TASKS TO PERFORM:
a) Quote the passage of the approximate Bayesian computation text that begins with the words containing "What if we want" and ends with "mathematical, from here.".
b) Answer these questions using the approximate Bayesian computation text:
(i) What is the title of the paper the writer co-authored?
(ii) What is given as an example of observations?
(iii) What does the model M take, and what does it generate?
c) Turn the paragraph of the approximate Bayesian computation text that begins "We're going to assume" into a short bulleted list that keeps its main facts.

DOCUMENT SECTION:
※

What if we want something more specific? How about how quickly the optimal tolerance drops, or how quickly the error drops? It depends on how the error is defined, which may vary between individual problems. I’ll introduce one definition next time. The introductory overview’s done, unless I write about more complex variants of ABC some time. Things become more specific, and mathematical, from here.

# Introduction to Approximate Bayesian Computation

A paper called The Rate of Convergence of Approximate Bayesian Computation, of which I’m a co-author, went online recently. As such, I’m going to break from beginner-friendly posts for a while, and outline the subject that the paper’s about. My goal is to work up to talking about the results proved in the paper.

We’re going to assume we want to make inference about some process, using some observations $x^*$. An example of observations would be our observing the outcome for previous players in a game of Pólya’s Lucky Dip. To understand the process, we have at least one model $M$ of how the process works, which takes some model parameters $\theta$ and generates some observations $X$.

※

Element lookup records:
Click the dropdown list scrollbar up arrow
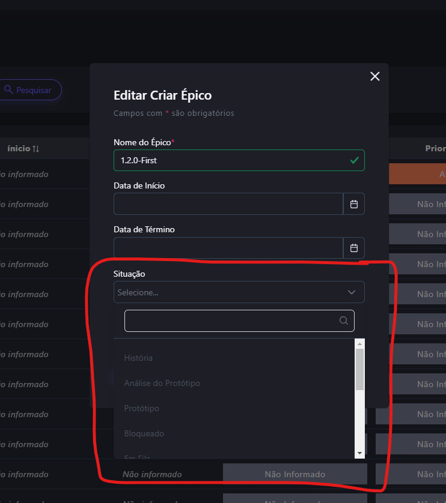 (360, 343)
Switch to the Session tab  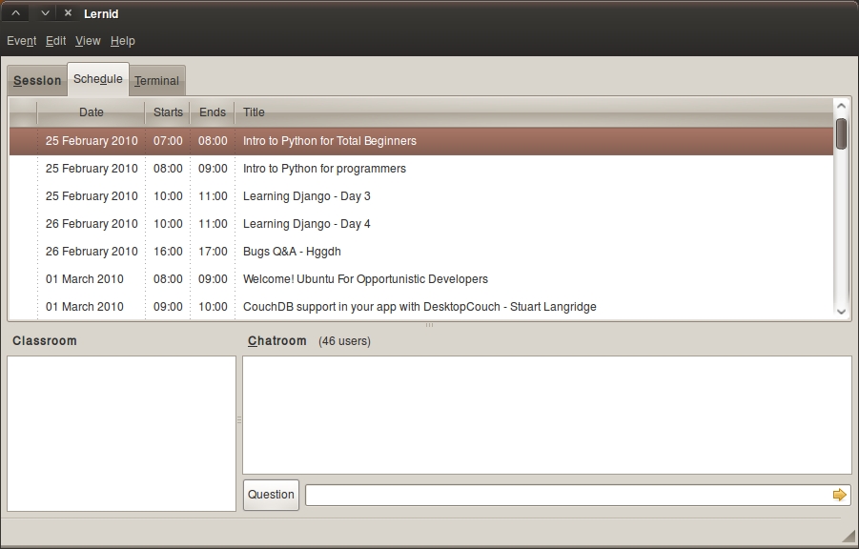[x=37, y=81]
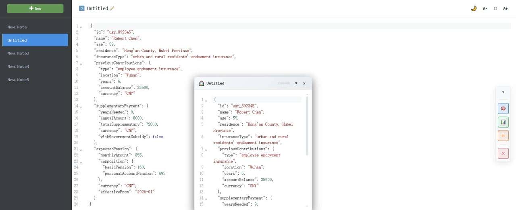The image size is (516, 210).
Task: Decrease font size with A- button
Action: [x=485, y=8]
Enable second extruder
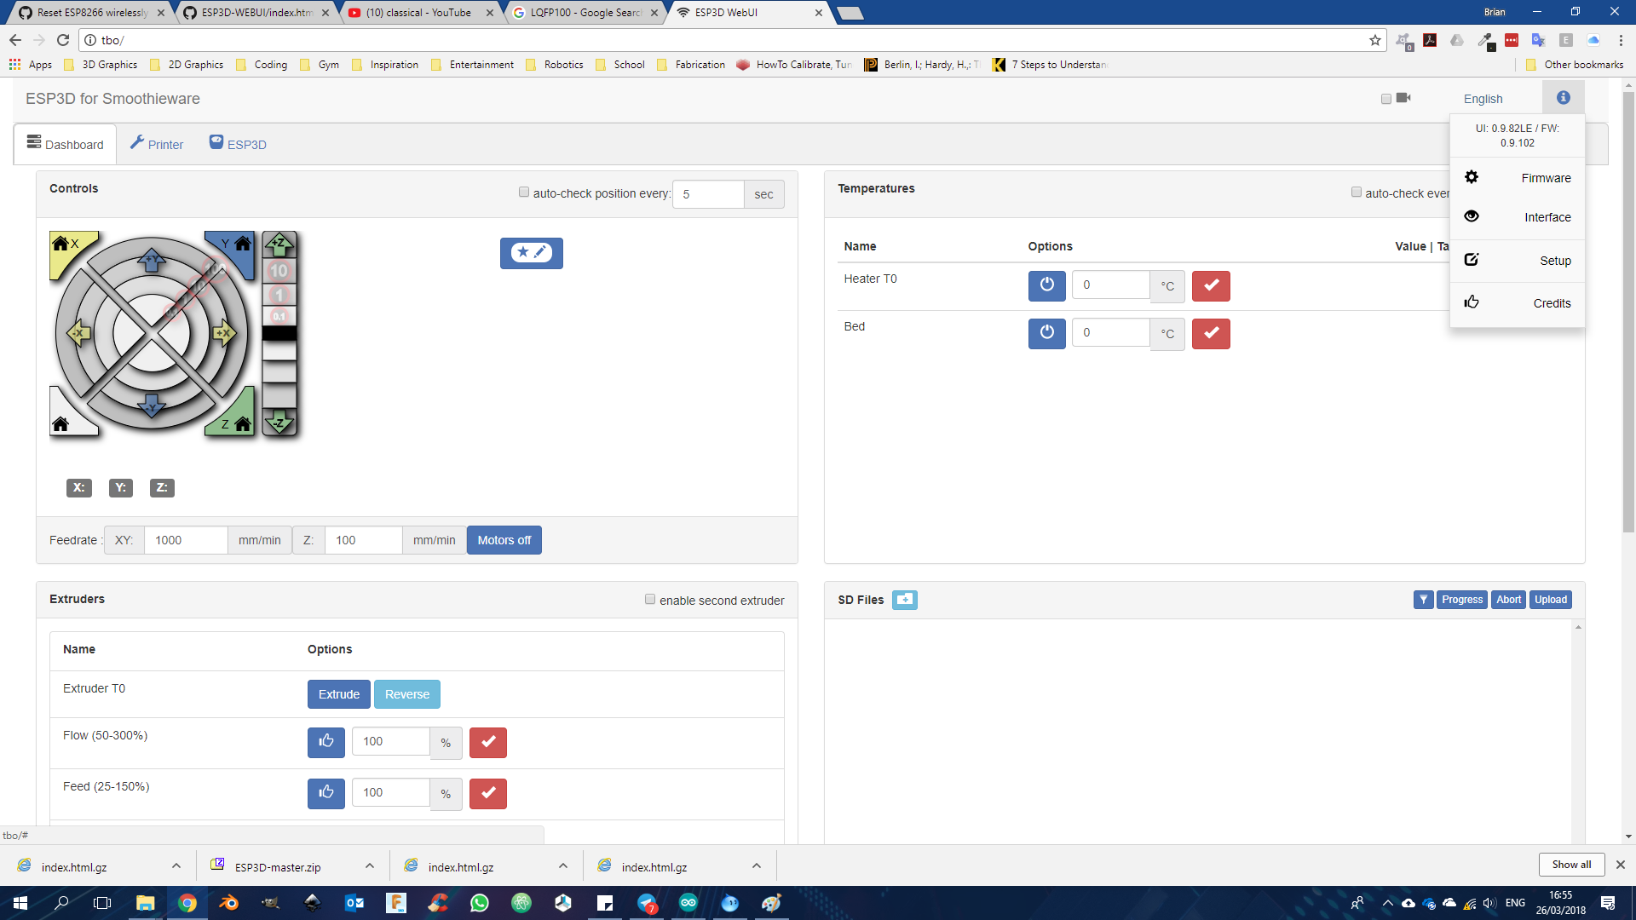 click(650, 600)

※

OUTPUTS BY TASK:
a)
What if we want something more specific? How about how quickly the optimal tolerance drops, or how quickly the error drops? It depends on how the error is defined, which may vary between individual problems. I’ll introduce one definition next time. The introductory overview’s done, unless I write about more complex variants of ABC some time. Things become more specific, and mathematical, from here.

b)
(i) The Rate of Convergence of Approximate Bayesian Computation
(ii) Observing the outcome for previous players in a game of Pólya's Lucky Dip
(iii) It takes some model parameters θ and generates some observations X.

c)
- The aim is to make inference about some process using some observations x*.
- Example of observations: the outcome for previous players in a game of Pólya's Lucky Dip.
- To understand the process, there is at least one model M of how it works.
- The model takes some model parameters θ and generates some observations X.